* The data *
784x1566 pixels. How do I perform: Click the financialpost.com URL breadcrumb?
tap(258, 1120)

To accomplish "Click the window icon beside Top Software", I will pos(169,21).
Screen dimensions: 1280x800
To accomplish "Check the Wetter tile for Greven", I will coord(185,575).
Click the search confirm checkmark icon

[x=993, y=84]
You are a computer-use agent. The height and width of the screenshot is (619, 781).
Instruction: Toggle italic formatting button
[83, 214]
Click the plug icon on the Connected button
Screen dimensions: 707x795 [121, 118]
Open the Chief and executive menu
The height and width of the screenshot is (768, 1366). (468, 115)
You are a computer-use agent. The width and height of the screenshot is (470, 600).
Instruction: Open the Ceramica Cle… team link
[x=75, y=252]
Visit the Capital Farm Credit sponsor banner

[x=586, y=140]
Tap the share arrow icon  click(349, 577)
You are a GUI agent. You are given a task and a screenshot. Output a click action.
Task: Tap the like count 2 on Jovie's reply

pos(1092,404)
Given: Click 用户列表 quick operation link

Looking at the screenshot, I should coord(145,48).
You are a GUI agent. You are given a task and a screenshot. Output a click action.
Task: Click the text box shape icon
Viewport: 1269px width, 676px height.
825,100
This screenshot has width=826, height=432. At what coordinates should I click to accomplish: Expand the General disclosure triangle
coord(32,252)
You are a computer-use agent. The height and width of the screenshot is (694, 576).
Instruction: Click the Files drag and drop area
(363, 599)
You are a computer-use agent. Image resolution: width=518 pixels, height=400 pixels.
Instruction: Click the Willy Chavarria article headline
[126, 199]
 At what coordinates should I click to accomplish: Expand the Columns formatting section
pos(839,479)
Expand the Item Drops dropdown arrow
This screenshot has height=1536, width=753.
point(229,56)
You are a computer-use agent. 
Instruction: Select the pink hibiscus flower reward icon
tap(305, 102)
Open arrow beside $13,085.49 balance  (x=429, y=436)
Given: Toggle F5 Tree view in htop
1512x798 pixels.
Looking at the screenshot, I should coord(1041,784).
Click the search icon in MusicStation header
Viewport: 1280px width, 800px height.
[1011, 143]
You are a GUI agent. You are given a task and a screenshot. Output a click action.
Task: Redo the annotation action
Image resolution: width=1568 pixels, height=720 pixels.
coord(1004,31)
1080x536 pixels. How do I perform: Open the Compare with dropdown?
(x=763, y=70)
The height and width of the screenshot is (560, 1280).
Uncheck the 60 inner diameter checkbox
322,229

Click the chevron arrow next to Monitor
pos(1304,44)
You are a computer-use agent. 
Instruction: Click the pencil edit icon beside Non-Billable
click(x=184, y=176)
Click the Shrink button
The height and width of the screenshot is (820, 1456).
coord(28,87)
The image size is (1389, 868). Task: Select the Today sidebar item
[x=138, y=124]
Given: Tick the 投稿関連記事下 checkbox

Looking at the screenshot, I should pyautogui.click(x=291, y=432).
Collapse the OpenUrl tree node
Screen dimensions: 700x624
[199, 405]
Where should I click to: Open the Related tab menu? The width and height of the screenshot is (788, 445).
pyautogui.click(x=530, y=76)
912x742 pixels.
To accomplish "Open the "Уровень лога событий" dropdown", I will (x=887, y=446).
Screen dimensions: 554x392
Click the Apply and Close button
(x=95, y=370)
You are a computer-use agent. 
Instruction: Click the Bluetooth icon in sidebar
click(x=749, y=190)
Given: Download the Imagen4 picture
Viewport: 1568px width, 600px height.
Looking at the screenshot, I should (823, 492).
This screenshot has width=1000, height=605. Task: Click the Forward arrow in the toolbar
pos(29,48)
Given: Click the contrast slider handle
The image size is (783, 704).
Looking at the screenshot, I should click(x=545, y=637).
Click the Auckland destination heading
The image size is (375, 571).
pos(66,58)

* Activity *
Only the lines from the one containing "Where should I" through the last line of the material belong in your answer; output them exactly.

* Task answer *
Where should I click to: Open the Related tab menu? The width and height of the screenshot is (788, 445).
pyautogui.click(x=530, y=76)
912x742 pixels.
To accomplish "Open the "Уровень лога событий" dropdown", I will (x=887, y=446).
Screen dimensions: 554x392
Click the Apply and Close button
(x=95, y=370)
You are a computer-use agent. 
Instruction: Click the Bluetooth icon in sidebar
click(x=749, y=190)
Given: Download the Imagen4 picture
Viewport: 1568px width, 600px height.
Looking at the screenshot, I should (823, 492).
This screenshot has width=1000, height=605. Task: Click the Forward arrow in the toolbar
pos(29,48)
Given: Click the contrast slider handle
The image size is (783, 704).
Looking at the screenshot, I should click(x=545, y=637).
Click the Auckland destination heading
The image size is (375, 571).
pos(66,58)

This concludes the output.